Ne demiş "Evde kadın, dışarıda erkek üstünlüğü" demiş..
Ne var demişse..
Bin yıllık gelenek ülkemizde, dünyayı geçin..
Babam, hele Kilis ve Hatay sınırlarını korurken, o Gavur dağlarında kaçakçılarla nasıl vuruşur, günlerce eve gelmez, uyku yüzü görmez, sonra da ayın ilk günü aldığı bütün maaşı son kuruşuna dek annemin avcuna koyardı..
O, sadece o para ile ayın sonunu getirmek de annemin göreviydi. Giyim, kuşam, yiyecek, içecek, okul masraflarımız, cep harçlıklarımız, ev kiramız hepsi o paradan çıkardı. Annemin işi çok daha ağırdı aslında..
Bize yokluk, eksiklik, sıkıntı hissettirmeden, ayın sonunu bulacak mucize bir Maliye Bakanı..
Sımsıcak bir ana kucağında, sevgiyi buram buram yaşayarak büyümemizi sağlayan Aile Bakanı..
Var mı "Ana kucağı" gibisi?. Uzaydan dadı getirsen tutar mı "Ana"nın yerini?. İnsanın yetişmesinde, tüm okullardan daha önde gelen, Aile Terbiyesi'ni veren, Eğitim Bakanı.. Tek kişilik Hükümetti annem!.
Ailenin temel direğiydi.. Yuvayı yapan "Dişi Kuş"tu!.
Biz bir aile olduysak, Öcal, Hıncal, Serpil, Kemal olduysak eğer, mucizenin adı "Suat Uluç"tur.. 43 yıllık kısacık ömrünü bize adayan ama bizi öylesine yetiştirdiği için gözü arkada kalmadan giden Suat Uluç!.

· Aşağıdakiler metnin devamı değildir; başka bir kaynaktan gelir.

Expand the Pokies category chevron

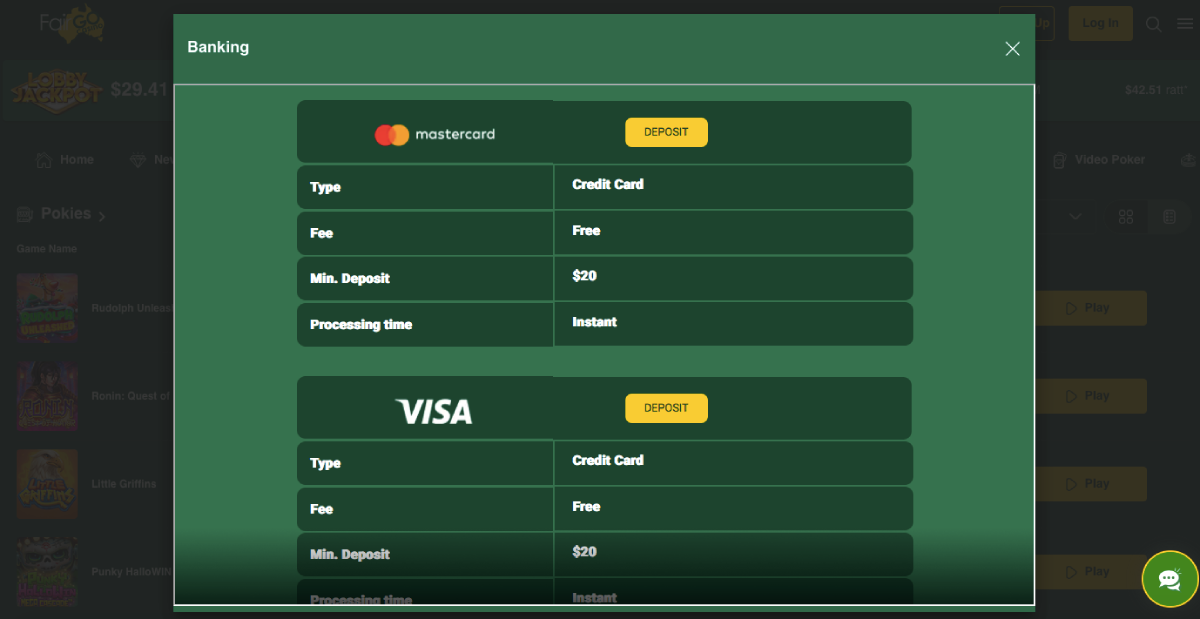point(102,216)
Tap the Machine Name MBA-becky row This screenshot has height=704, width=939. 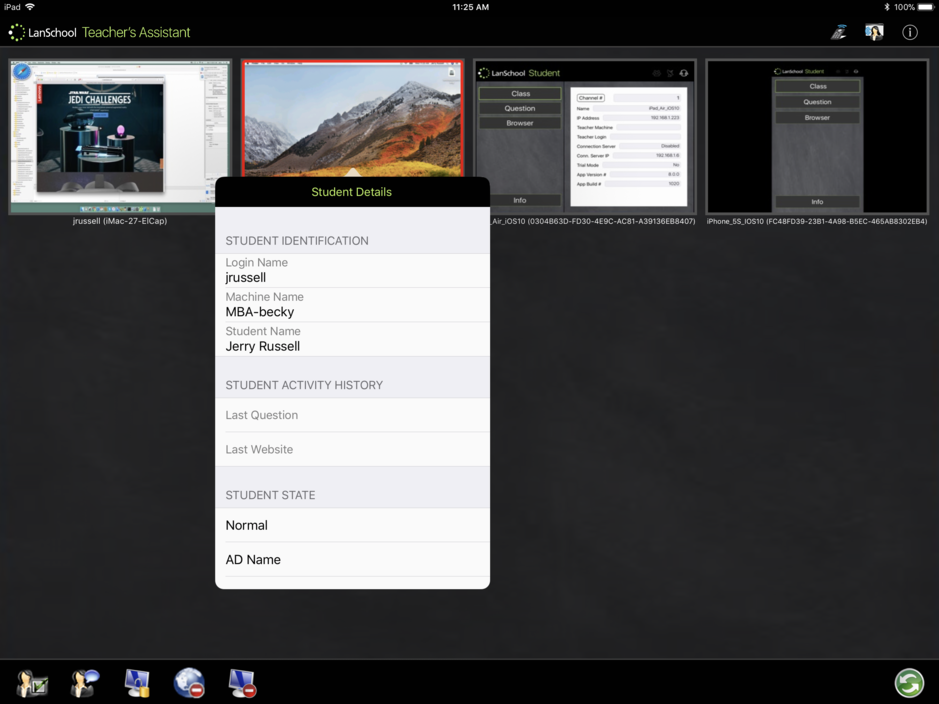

Avşar Kızı diyoruz değil mi?.
Aşiretlerde bu gelenek on misli, yüz mislidir..
Hülya "Kadın içerde, erkek dışarda" diyorsa, sabaha kadar, aylarca, yıllarca, asırlarca tartışırsın.. Tartışılıyor da dünyanın tüm toplumlarında, asırlardır, zaten..
Ama linç etmek.. Bizim Mevlüt gibi (Tezel) "Skandal" demek.. Lafı hatta Atatürk Devrimleri'ne isyana kadar çekip uzatmak?.
Efendim "Hadi Hülya mütefekkir olsa neyse" imiş?. Yani bu ülkede bir kadının fikrini söylemesi için düşünür, ya da filozof olması lazım öyle mi?. Peki sen nesin arkadaş?. Seni kim "Düşünür" tayin etti?.
Hülya'nın fikir söyleme hakkı yoksa, anlayın bu ülkedeki on milyonlarca kadından kaçının ağzını açma hakkı var?.
Pes!.
Mustafa Kemal'i yetiştiren Zübeyde Hanım, nerde çalışıyordu, efem?..
Aloooo? Duymadım!.
Mustafa Kemaller yetiştirmek az görev midir ha, "Müfekkir Efendiler" hele bi diyin bakalım!.